Das mit der Kur kam so: Ich war letzte Woche bei meinem Hausarzt und sagte: Puh, ich konnte die Weihnachtsferien gar nicht richtig geniessen, bin irgendwie etwas schlapp. Es stellte sich heraus, dass mein Blutdruck deutlich zu hoch war, was angesichts meines Gewichts keine echte Überraschung ist. Mein Arzt meinte, ich sollte mal einen «Initialimpuls» zur Gewichtsreduktion machen, die natürlich schon lange im Raum steht, und zwei Wochen zur Kur gehen. Gute Idee, meinte ich, ich schaue mal wegen eines Termins, vielleicht im Februar. Er rief bei einem Kurhaus in der Nähe an, und mit dem Hörer in der Hand fragte er mich: «Soll ich Sie also für morgen früh um 9 Uhr anmelden?» Ich war natürlich etwas übertölpelt, aber natürlich trotzdem noch Herr meiner Sinne, als ich spontan zustimmte. Der Januar ist eigentlich nicht so schlecht für einen kleinen Feriennachschlag; die Dreikönigstagung des Verbands Schweizer Medien zu verpassen habe ich denn auch gerade so verschmerzen können, vor allem dank der vielen Qualitätstweets der Anwesenden.

Und so bin ich hier also, in einem schönen Haus, dessen oberste vier Stockwerke wirken wie ein Hotel, dem man kaum ansieht, dass sich in den beiden Stockwerken darunter noch alle möglichen gesundheitsfördernden Einrichtungen verstecken, teils nüchtern-medizinisch, teils schöngeistig-wellnessmässig.

Es war eigentlich immer schon mein geheimer Traum, statt klassischer Ferien – man fährt mit den Kindern irgendwohin und ist mit deren Bändigung etwas so beschäftigt wie sonst mit der Bändigung der Mitarbeiter und Kollegen dem normalen Joballtag – mal zwei Wochen nur rumzuliegen, zu lesen und endlich mal bis zum Abwinken Serien zu schauen («Breaking Bad» – super Tipp via Facebook von Ibo Evsan).

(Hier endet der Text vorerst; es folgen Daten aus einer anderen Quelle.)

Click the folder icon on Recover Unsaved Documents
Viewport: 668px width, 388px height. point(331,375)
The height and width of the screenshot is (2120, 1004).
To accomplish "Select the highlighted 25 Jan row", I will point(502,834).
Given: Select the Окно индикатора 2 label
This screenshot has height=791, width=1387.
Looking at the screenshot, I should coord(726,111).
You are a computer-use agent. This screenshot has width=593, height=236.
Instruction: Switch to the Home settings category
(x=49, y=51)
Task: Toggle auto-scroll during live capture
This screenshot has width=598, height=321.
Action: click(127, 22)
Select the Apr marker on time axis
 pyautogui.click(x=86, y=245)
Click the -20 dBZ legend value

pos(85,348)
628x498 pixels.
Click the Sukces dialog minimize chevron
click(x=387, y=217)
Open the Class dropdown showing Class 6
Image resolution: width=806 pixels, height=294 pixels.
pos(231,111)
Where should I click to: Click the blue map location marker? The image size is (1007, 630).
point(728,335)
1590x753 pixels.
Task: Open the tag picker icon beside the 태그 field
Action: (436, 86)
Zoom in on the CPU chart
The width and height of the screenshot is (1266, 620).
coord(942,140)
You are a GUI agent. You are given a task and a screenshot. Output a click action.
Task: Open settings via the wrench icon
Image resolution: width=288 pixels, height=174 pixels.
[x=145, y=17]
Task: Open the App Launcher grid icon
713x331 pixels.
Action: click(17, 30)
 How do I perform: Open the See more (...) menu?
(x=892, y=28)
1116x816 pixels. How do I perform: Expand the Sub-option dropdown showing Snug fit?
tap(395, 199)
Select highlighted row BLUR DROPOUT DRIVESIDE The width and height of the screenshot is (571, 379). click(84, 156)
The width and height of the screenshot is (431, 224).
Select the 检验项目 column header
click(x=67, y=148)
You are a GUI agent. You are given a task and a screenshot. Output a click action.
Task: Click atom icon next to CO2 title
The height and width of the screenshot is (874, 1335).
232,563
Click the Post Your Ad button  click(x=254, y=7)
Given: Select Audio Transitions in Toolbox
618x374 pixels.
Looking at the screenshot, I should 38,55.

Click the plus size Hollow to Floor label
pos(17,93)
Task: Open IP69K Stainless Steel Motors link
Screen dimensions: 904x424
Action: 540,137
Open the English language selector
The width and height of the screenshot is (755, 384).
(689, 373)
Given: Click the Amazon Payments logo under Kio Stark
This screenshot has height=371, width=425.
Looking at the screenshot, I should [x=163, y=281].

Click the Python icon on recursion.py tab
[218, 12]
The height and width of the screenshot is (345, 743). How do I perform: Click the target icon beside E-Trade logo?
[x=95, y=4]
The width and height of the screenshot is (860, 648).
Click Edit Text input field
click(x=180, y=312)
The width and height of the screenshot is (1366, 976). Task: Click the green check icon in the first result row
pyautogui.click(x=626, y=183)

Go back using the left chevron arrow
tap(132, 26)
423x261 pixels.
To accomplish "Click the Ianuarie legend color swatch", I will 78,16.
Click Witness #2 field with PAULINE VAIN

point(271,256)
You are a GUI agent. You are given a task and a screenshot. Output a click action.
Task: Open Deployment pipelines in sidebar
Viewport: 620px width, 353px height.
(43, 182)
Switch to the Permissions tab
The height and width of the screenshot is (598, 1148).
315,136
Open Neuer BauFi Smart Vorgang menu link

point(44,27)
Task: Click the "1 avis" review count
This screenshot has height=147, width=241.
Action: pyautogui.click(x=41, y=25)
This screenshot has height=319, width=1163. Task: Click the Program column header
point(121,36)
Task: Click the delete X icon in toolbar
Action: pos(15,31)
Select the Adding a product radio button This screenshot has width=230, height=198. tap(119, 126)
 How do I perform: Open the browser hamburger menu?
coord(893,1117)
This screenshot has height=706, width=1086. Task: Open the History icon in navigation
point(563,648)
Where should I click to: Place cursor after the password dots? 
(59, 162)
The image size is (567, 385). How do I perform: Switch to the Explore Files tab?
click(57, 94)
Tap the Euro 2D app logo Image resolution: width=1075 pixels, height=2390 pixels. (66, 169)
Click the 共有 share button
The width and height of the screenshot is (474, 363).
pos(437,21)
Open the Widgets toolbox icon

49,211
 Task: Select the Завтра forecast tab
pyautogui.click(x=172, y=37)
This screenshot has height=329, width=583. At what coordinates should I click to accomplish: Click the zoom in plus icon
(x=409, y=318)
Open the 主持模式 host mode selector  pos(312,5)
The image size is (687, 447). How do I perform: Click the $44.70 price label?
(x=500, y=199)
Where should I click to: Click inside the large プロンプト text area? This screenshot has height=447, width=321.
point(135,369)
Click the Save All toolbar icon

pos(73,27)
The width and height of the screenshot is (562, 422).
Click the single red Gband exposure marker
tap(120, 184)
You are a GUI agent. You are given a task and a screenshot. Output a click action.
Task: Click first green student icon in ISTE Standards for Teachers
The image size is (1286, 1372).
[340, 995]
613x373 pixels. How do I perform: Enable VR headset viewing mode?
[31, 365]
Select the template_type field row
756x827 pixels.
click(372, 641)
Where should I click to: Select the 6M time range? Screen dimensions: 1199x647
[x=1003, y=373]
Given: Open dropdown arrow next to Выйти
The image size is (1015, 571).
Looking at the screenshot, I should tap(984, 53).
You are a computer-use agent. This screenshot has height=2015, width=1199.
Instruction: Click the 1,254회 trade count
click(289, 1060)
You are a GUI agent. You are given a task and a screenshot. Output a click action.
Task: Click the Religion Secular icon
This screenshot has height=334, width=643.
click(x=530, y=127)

Der Aufenthalt hier kommt dem sehr nahe. Natürlich fahre ich ein paarmal am Tag mit dem Lift runter nach U1 und habe Physiotherapie, Aqua Relax (wirklich relaxend, solange man nicht lachen muss) oder Ergolinetraining auf dem Bike, aber das ist alles sehr entspannend und lenkt nicht vom Erholen ab. Ich lese jeden Morgen drei Zeitungen (NZZ, Tagi, Tagblatt) – auf Papier. Sicher liegt es vor allem daran («Print wirkt!»), dass mein Blutdruck auch ohne Medikamente nur durch drei Tagen schon deutlich gesunken ist – und natürlich am sehr beruhigenden Plot von Breaking Bad.

Zur Sicherheit: Ich finde nicht, dass eine Erschöpfungsdepression etwas Ehrenrühriges wäre, im Gegenteil, meine aufrichtigen besten Wünsche gehen an jeden, der das hat oder mal hatte. Und es gibt natürlich durchaus ein paar Faktoren, die mich auch auf diese Schiene bringen könnten. Aber da das Buch darüber schon geschrieben ist, habe ich mich entschlossen, lieber deutlich vorher die Abzweigung zu nehmen, und darüber bin ich sehr happy. Ich kann so eine Pause nur jedem empfehlen, der in seinem Job viel um die Ohren hat.

Noch ein Wort zu Online vs. Offline: Natürlich haben mir alle Mitarbeiter gesagt: Lass bloss alle Geräte zuhaus. Das habe ich nicht gemacht, sondern habe sie dabei, nutze aber Büro-Features wie E-Mail und Kalender sehr wenig. Ich lasse das iPhone bei allen Anwendungen im Zimmer und schaue meine Mails nur alle paar Stunden an. Am Wochenende habe ich mal locker zwei Stunden Newsletter abbestellt etc., was schon fast eine kontemplative Wirkung hat. Den Laptop nutze ich wie gesagt fast nur für Videos, das iPad hatte ich noch gar nicht in der Hand. Ich glaube, ich fände es stressiger, ganz abgeschnitten zu sein, als gelegentlich mal reinzuschauen, was läuft, und festzustellen, dass wenig läuft – und selbst wenn, dank Out-of-Office-Meldung erwartet niemand eine Antwort. Bisher bin ich jedenfalls mit «wenig online» ganz happy.

Am 28. Januar bin ich in neuer Frische wieder Büro. Und relaxen hin oder her, ich freue mich natürlich jetzt schon darauf.